***** Exercise input *****

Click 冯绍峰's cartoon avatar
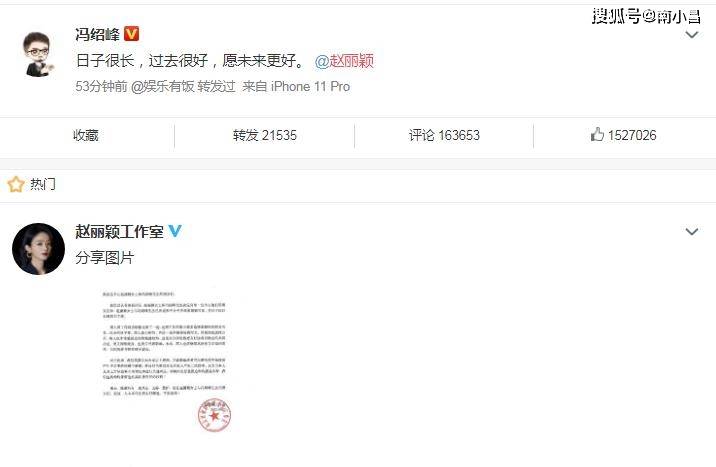The width and height of the screenshot is (716, 467). click(38, 54)
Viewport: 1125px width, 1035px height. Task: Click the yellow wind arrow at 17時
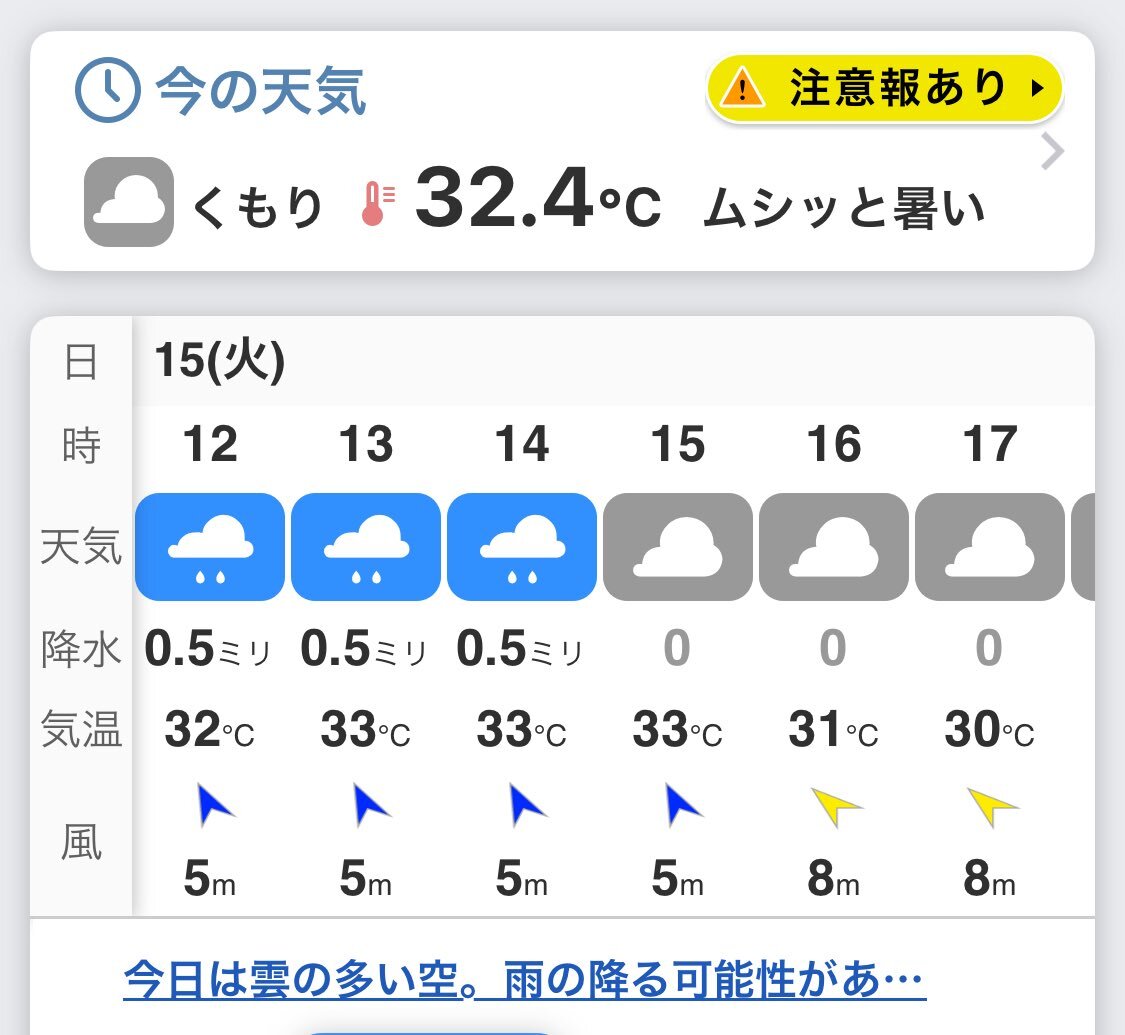click(x=992, y=807)
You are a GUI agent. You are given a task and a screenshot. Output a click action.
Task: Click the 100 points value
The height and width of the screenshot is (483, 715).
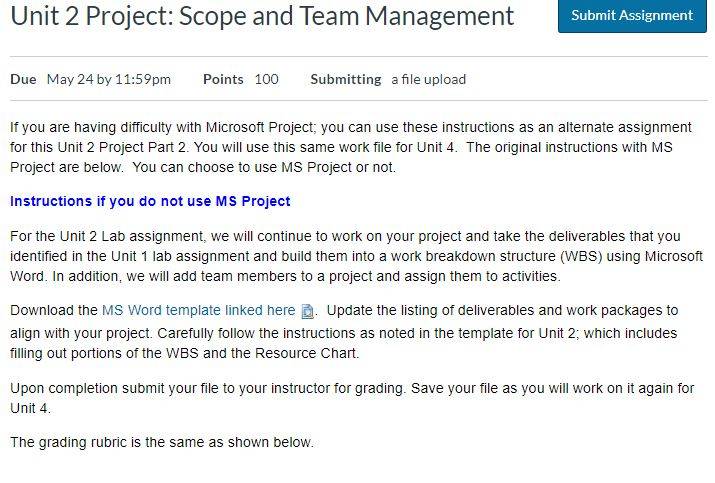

*****

- _Task goal_
Without including any images, output the data exactly as given.

- _Output of the exercise_
Click 冯绍峰's cartoon avatar
The width and height of the screenshot is (716, 467). click(38, 54)
Viewport: 1125px width, 1035px height. Task: Click the yellow wind arrow at 17時
click(x=992, y=807)
You are a GUI agent. You are given a task and a screenshot. Output a click action.
Task: Click the 100 points value
The height and width of the screenshot is (483, 715).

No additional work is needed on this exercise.